INDECENTE No es que no se congelen el sueldo sus señorías, sino que no se los bajen. Pura paja o verborragia presidencia !!
INDECENTE, es que sus señorías tengan 6 meses de vacaciones al año.
INDECENTE, es que ministros, secretarios de estado y altos cargos
de la política, cuando cesan, son los únicos ciudadanos de este país que pueden legalmente percibir 2 salarios del ERARIO PÚBLICO.
INDECENTE, es el estado en el cual se encuentra sumido TODO el Sistema de Salud del país.
INDECENTE, es la sumisa condición a donde fue a parar el liderazgo en el Ejército y en instituciones básicas como la Fiscalía General, la Contraloría General, la Defensoría del Pueblo y el Tribunal Supremo de Justicia.
INDECENTE, resulta el desempleo y sub-empleo tan elevado, disfrazado por las limosnas y “becas” del régimen a quienes les venden sus conciencias.
INDECENTE, es la compra de más de seis mil millones de dólares en armas a Rusia; cuando lo que esperábamos era que se adquiriesen Plantas Eléctricas que supliesen la falta de gerencia y mantenimiento del mejor sistema eléctrico de Latinoamérica que la incapacidad del régimen desbarató.
INDECENTE, es el bestial ataque contra la libertad de expresión, cerrando estaciones de TV y de radio por el simple temor a que la VERDAD sea dicha.
INDECENTE es el voraz endeudamiento nacional, el cuál es ya más del triple del que encontró hace once años.
INDECENTE, resulta la violencia e inseguridad reinante en TODO el territorio nacional. Ya no se habla de “Sucesos” sino de Parte de Guerra. A todos, absolutamente a TODOS los residentes de este país, nos ha tocado el flagelo de esta desgracia (Salvo, por supuesto, a los “Líderes de la Revolución ” quienes son escoltados de manera grotesca).
INDECENTE, todas las toneladas de comida y medicinas que se perdieron por la falta de controles, por la matraqueadera de los altos jefes en comisiones, por el negocio redondo del gobierno y sus jefes ministros al comprar comida con fechas muy cerca de vencer y que seguramente le costo al estado venezolano una miseria ,pero que para sus jerarcas reporto grandes dividendos.
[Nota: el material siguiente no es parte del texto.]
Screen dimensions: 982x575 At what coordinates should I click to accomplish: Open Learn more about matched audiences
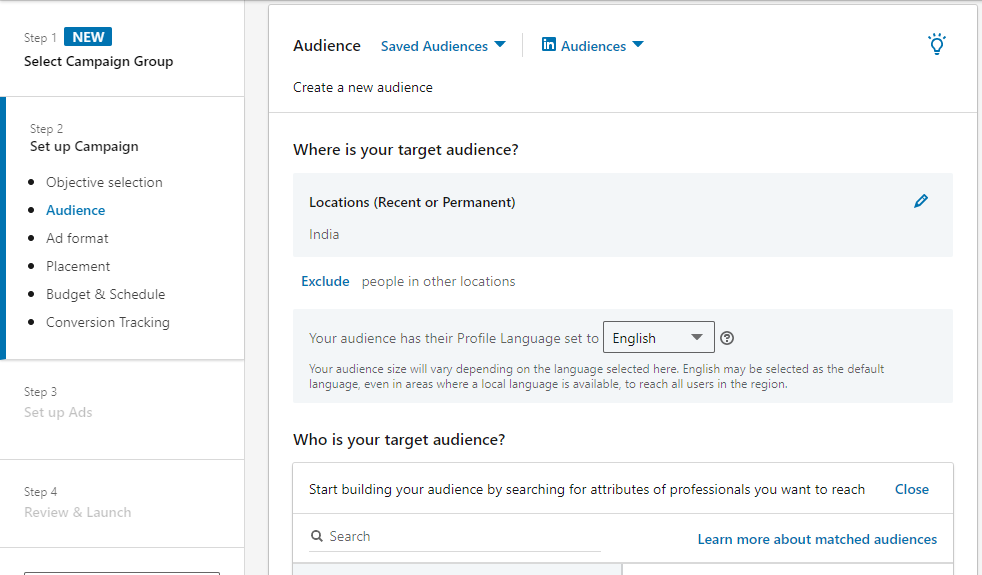[817, 539]
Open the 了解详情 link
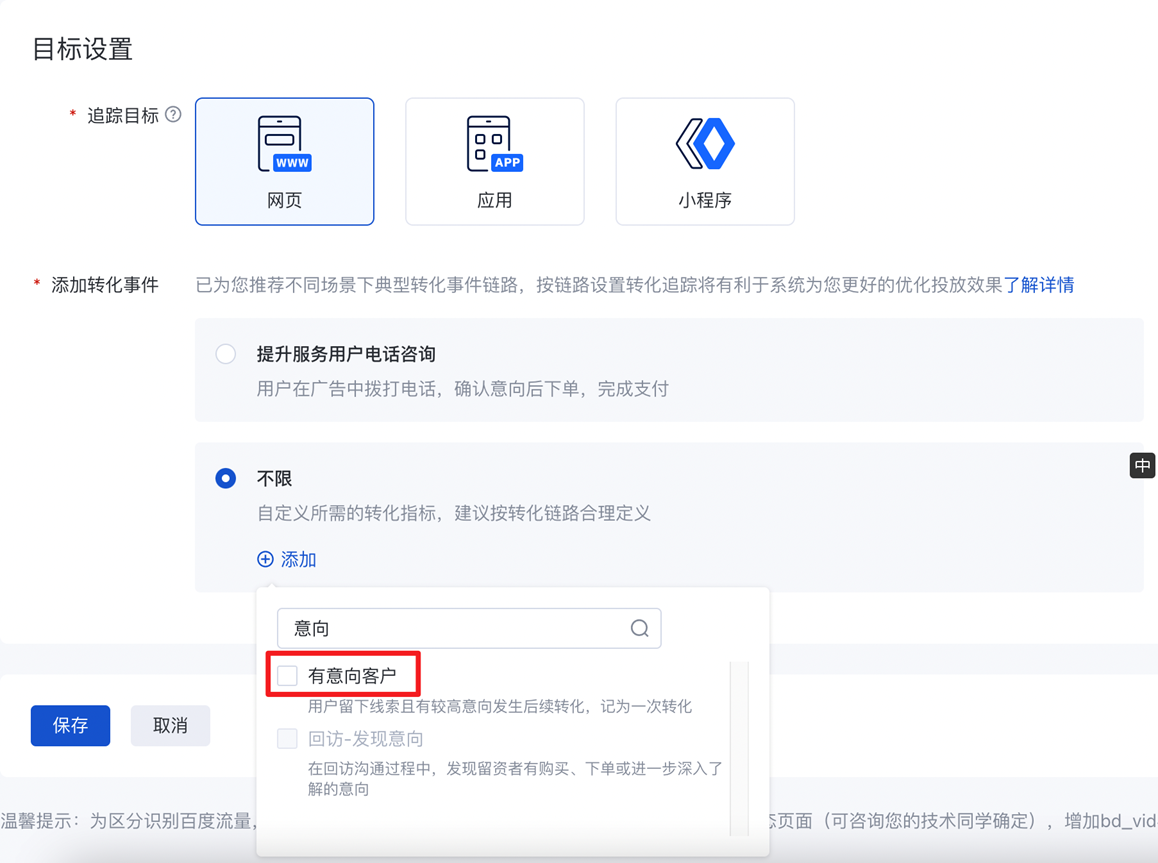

INDECENTE, como se pelotean la responsabilidad y niegan su conocimiento de todo este escalofriante hecho todas las autoridades involucradas incluyendo el presidente cuando dice "Y cual es el problema si se pudrió toda esa comida" ? mientras miles de venezolanos pobres.. apenas tienen para comer un pedazo de pan.
INDECENTE, el estado de destrucción en que están las principales empresas del estado y que eran las que representaban el futuro de nuestros hijos ,nietos y generaciones futuras de vivir en un país digno y prospero Cuanto tiempo tardara en recuperarse todo el material humano y estructural perdido.?
ÉSTA SÍ DEBERÍA SER UNA DE ESAS CADENAS QUE NO SE DEBE ROMPER, SINO COLOCARLE MAS ESLABONES, PORQUE SÓLO NOSOTROS PODEMOS PONERLE FRENO A ESTO, Y ESTA, SI QUE TRAERÁ AÑOS DE MALA SUERTE SI NO ACTUAMOS YA.